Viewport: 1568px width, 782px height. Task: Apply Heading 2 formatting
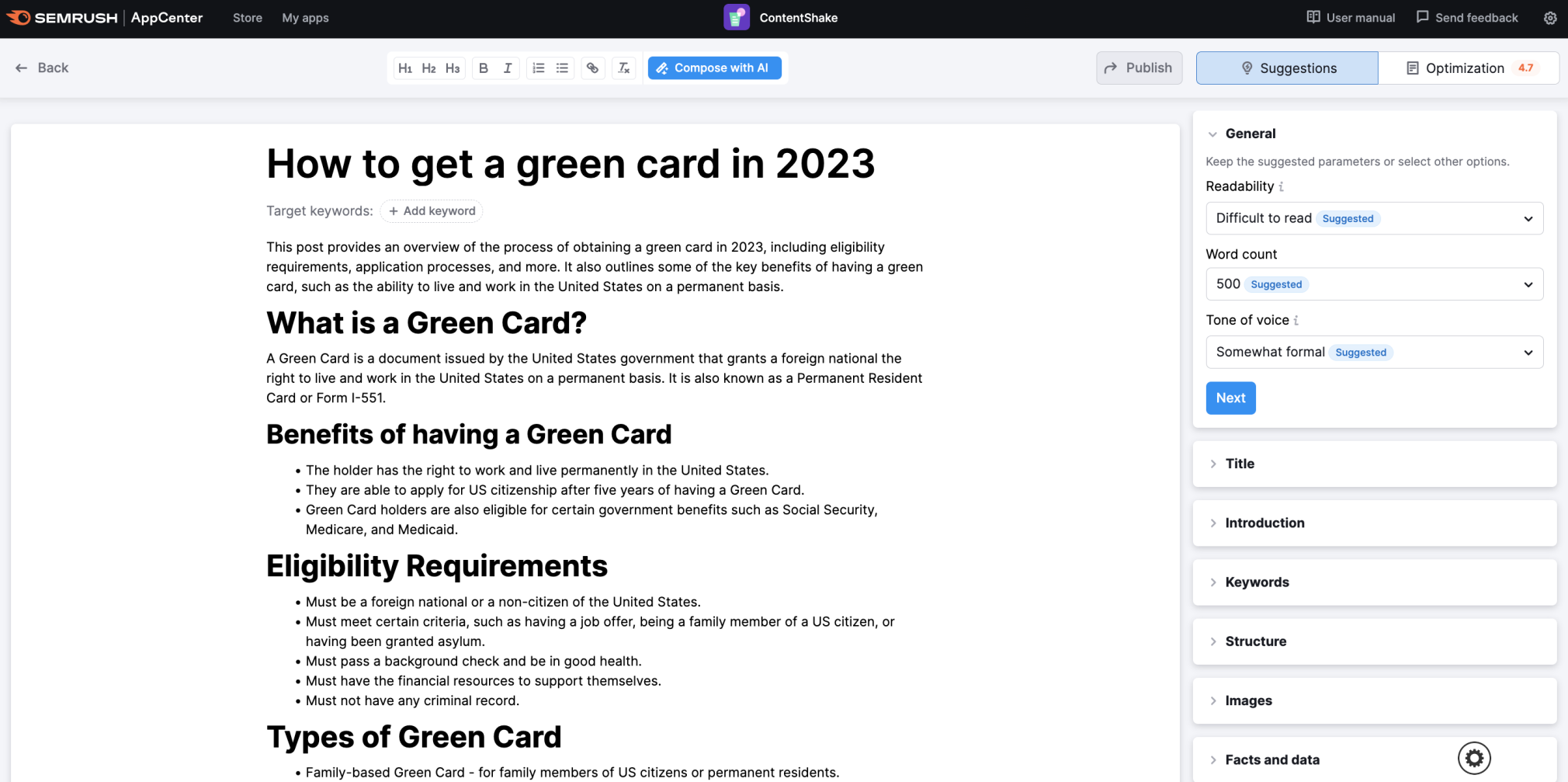click(428, 68)
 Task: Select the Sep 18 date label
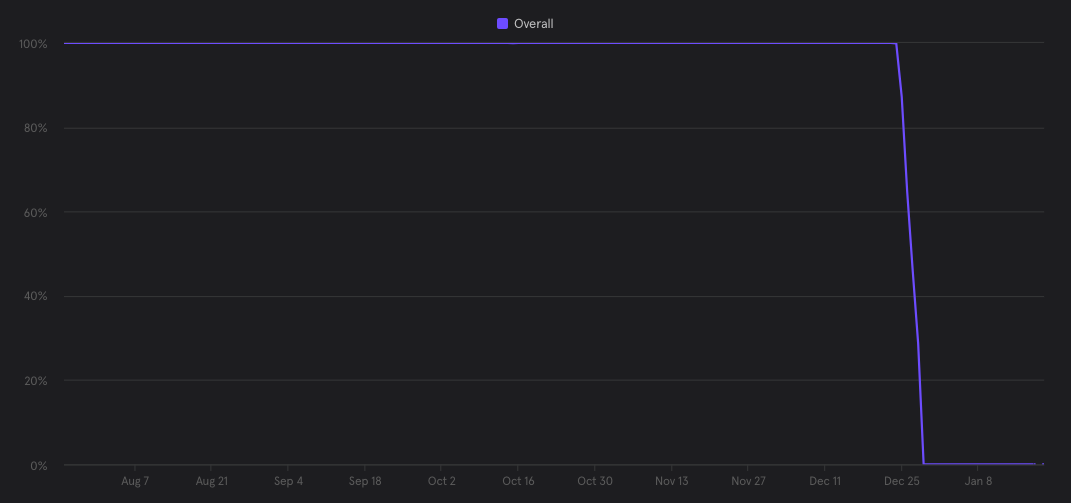(365, 481)
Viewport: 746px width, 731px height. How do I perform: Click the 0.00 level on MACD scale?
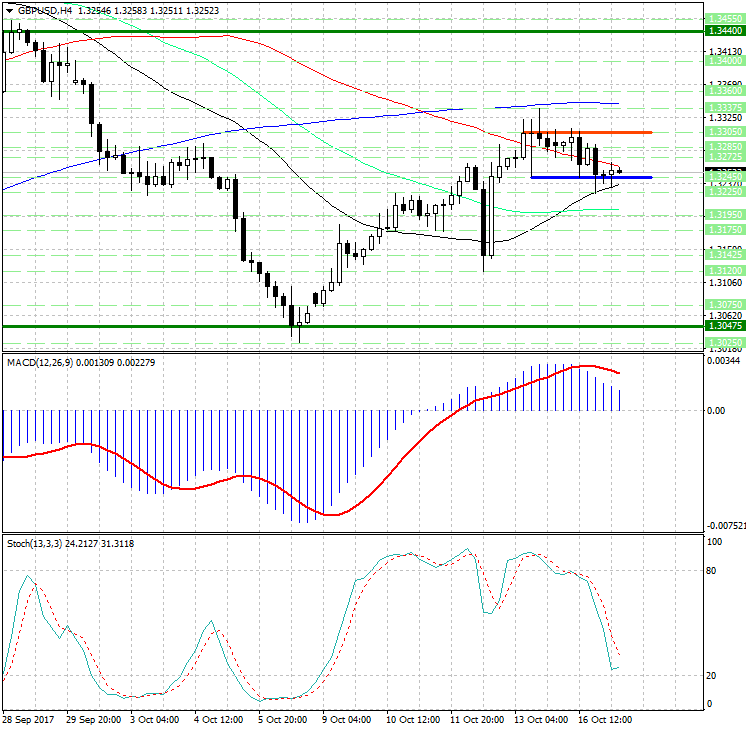point(716,410)
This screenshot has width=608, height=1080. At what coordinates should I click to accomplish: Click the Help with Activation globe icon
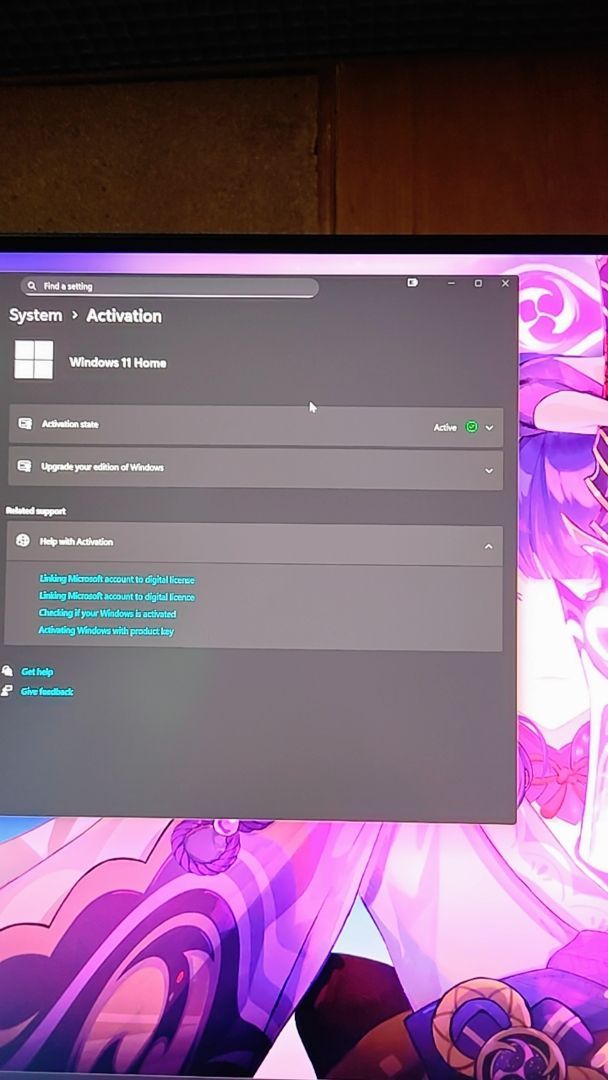pos(23,541)
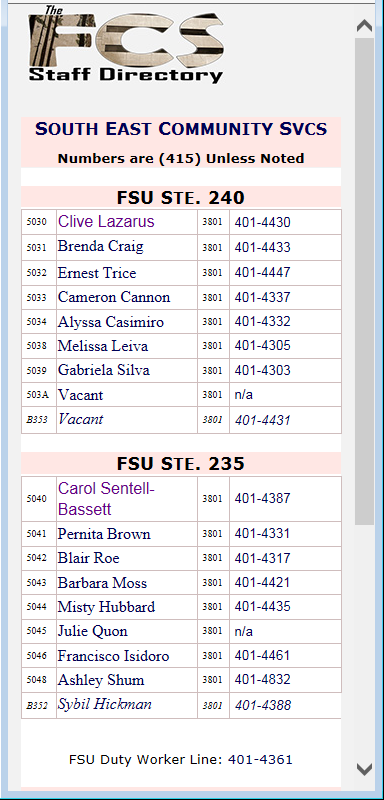Select the Brenda Craig name cell

tap(126, 247)
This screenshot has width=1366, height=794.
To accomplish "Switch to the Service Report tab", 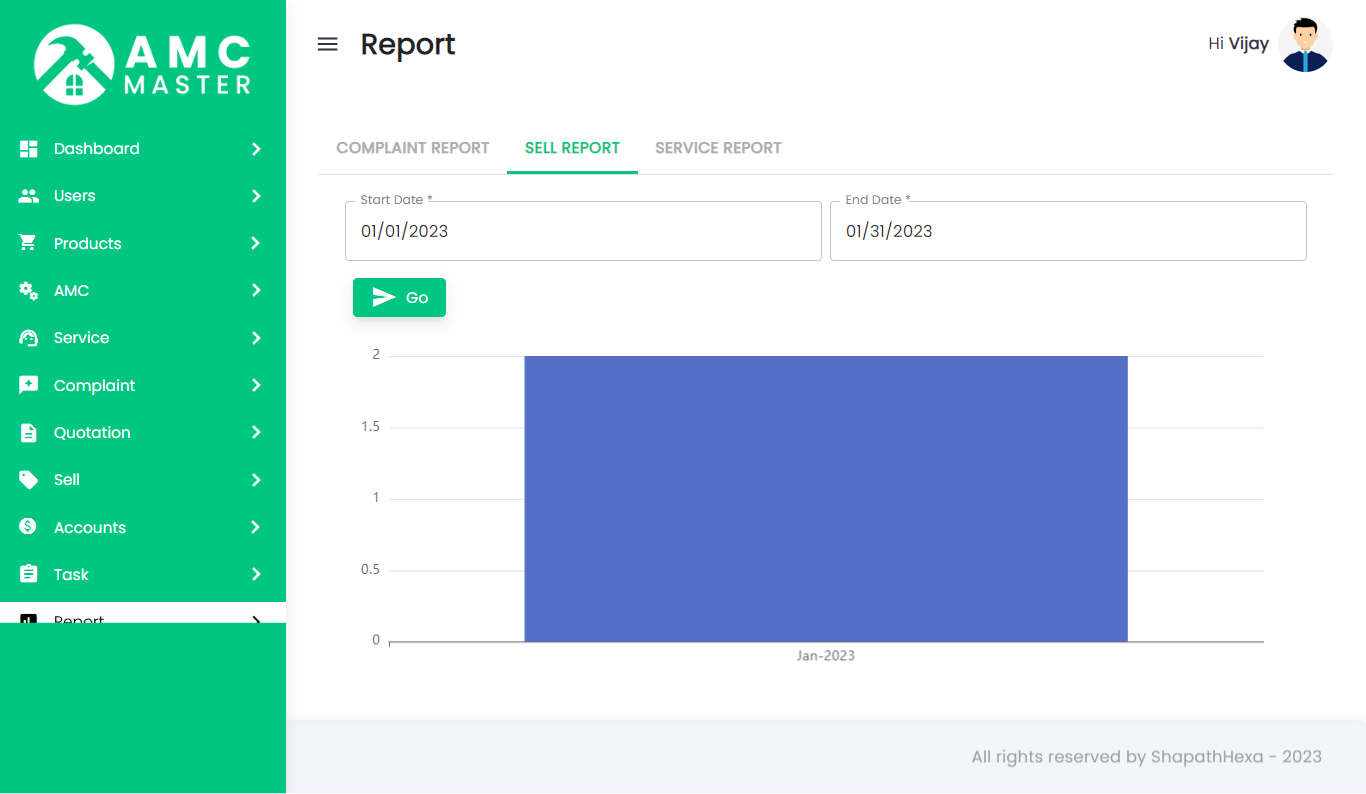I will click(718, 148).
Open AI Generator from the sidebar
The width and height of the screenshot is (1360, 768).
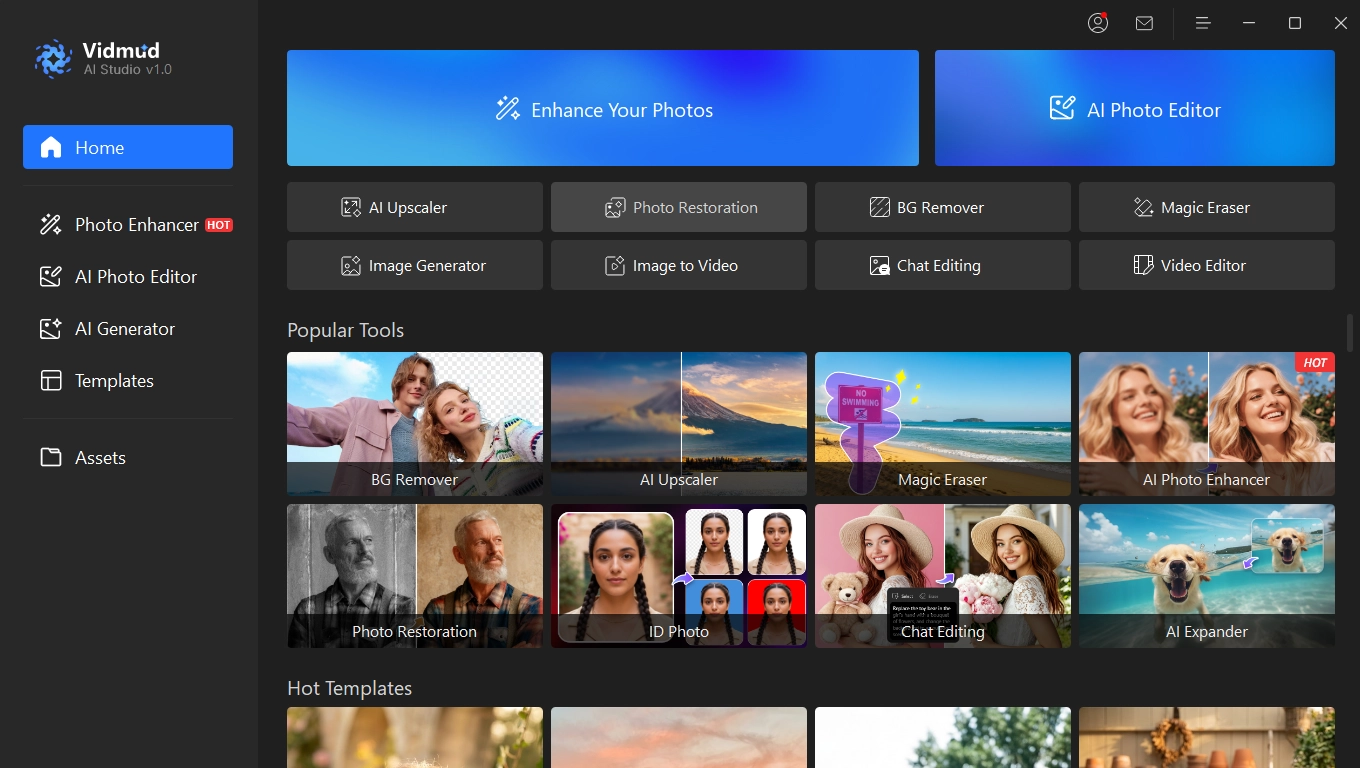[x=128, y=329]
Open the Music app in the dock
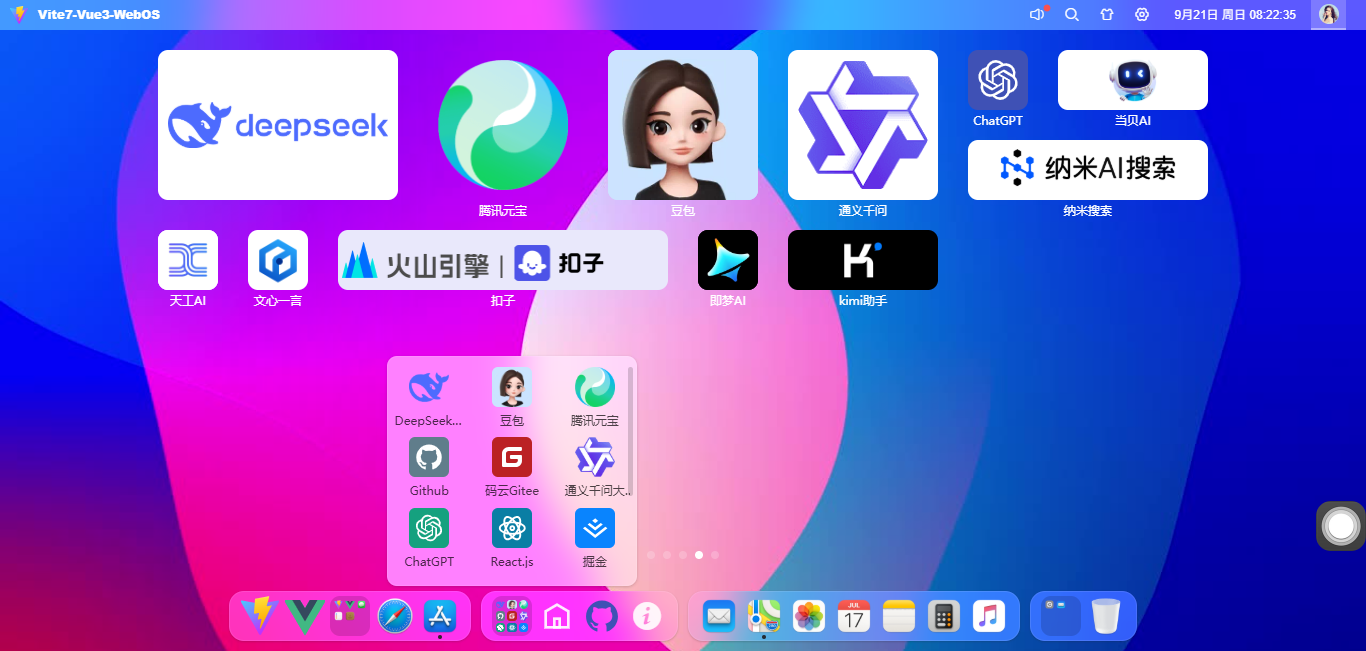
========
> [EXERCISE INSTRUCTIONS]
Please set down, exactly and with nothing added, the lines from the line with "Open AI Generator from the sidebar" to the end of the entries above, omitting pictures.

> [OUTPUT OF THE EXERCISE]
Open AI Generator from the sidebar
The width and height of the screenshot is (1360, 768).
[x=128, y=329]
Open the Music app in the dock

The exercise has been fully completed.